All that said, some totally excellent bands I missed this year and was happy to have served to me by the almighty algorithm include Park Jiha, toe, Kelly Moran, Conjurer, 2 Mello, Morrow, and Wang Wen. And to everyone who “suffered” through the body and Thou, you are welcome.

– Levi Rubeck

I have RSI and my body’s generally falling to shit, so I do a lot of stretching in my work day. It’s really important, because I don’t want my arms and shoulders to fuse into place like I’m a jiangshi or something. It’s easy to stretch to hip-hop, pop, K-pop, sometimes even folk. And these genres were pretty well represented in the Can You Hang playlist, which was good! I liked my experience of this playlist, mostly. It’s been nice to discover artists like EXO, Amanda Shires and Advance Base (I am very into Advance Base’s Vic Chesnutt moods).  

You know what’s really hard to stretch to? Metal. I’m no metal head. I’m just some kid from a small town in rural New Zealand who was obsessed with top 40 until he left high school and someone was like “have you heard of The Decemberists?” I’m a metal baby. But there was a lot of metal on this playlist, and boy it took me and my headaches a while to adjust to it. If this experiment has taught me anything, it’s that I still have a lot of work to do to truly appreciate metal – but, for now, I do respect it. Which I think is a win?

– Adam Goodall

A few stray observations from my time in the Can You Hang Challenge:

Spotify’s shuffle algorithm is still hot trash. I did the math and figured out that I heard “Iraq” by Mary Gauthier five times in the first seven days I did the challenge and “Butterflies” by Kasey Musgraves songs four times. Turns out the web player was just playing through the same 50 songs or so that it carved out when I first hit shuffle on the playlist. 

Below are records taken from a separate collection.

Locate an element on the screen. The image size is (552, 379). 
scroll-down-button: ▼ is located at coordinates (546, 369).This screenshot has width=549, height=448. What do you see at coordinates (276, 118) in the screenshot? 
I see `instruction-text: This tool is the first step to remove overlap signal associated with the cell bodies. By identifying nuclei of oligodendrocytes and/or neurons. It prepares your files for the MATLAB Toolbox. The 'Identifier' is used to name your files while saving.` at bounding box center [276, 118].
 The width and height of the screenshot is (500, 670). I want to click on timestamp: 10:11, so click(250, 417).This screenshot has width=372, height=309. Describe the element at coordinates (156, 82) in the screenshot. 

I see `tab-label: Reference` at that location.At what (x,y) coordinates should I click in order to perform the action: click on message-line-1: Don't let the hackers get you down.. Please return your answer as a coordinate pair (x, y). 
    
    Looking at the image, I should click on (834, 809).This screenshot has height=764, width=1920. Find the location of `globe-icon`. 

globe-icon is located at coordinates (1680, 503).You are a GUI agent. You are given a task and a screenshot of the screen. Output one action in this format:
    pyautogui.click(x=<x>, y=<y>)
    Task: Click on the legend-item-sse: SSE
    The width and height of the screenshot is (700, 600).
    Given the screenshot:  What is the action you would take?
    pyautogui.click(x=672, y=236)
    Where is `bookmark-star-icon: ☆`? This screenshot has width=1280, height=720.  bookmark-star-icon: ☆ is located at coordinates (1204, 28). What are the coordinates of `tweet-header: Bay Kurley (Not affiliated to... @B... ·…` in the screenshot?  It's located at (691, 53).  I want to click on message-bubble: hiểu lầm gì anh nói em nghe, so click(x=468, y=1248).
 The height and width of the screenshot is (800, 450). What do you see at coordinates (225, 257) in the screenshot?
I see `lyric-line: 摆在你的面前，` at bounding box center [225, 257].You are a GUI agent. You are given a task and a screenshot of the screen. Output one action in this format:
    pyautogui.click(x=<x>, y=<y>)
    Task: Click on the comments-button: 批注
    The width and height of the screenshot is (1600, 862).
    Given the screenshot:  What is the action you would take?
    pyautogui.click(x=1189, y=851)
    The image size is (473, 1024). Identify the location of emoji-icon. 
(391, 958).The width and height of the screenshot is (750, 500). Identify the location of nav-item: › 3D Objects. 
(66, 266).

Despite hearing “Iraq” five times I cannot remember the song at all.

What I do remember is Project Pitchfork. It nice to know the Daleks found something to do while waiting to be written into the next season of Doctor Who. 

I apologize in advance because I made this pun on Twitter and in our subscribers’ Slack channel, but I’m going to power through and do it here too: I dig Graveyard.

Crippled Black Phoenix. I keep hearing them and liking them but when outside the confines of the Challenge I forget to listen to them and maybe 2019 is the year I don’t forget.

Some days you need to call an audible and ditch the challenge when something good comes out. For me, that was Shearwater Plays Bowie’s Berlin Trilogy. Spoiler alert: this might end up on my Best of 2019 list, but it’s not on Spotify.

– Don Becker

I leave the challenge richer than I entered it, buoyed by artists I will keep listening to. I haven’t been significantly challenged by anything, because I’m a worse enough hipster to pride myself on my diverse state in music. Let’s chill together and listen to some Mongolian goat farming horns, bro.

Wait, hold on – of course this is bullshit. The bit about not being challenged, I mean. OK, also the bit about the Mongolians (although I may point out that Tengger is Mongolian and very enjoyable). I have favorites just like everyone else and I’m highly predictable, too. The two bands I enjoyed the most, Ghost and Rifflord, were curated by the same person, would you look at that. For someone who listens to IDLES, Tropical Fuck Storm isn’t a huge discovery – I click on “What other fans like” in Spotify and whoop, there they are.  Country music, excuse me, Americana, has always made me run and reliably did so again. So what the challenge did, then, was to confront me with my own bias and the fact that it absolutely exists. It showed me how my listening habits morphed into single song mood playlists that made it impossible to pick favorite albums in the first place – do I actually like artists anymore or only selected songs of their catalogue? Clearly questions for my non-existent therapist. I have since found out that the challenge was not actually meant to put us in a cage with each other and defend our musical tastes to the death, so  thanks, I guess? I’ve learned something new about everyone here.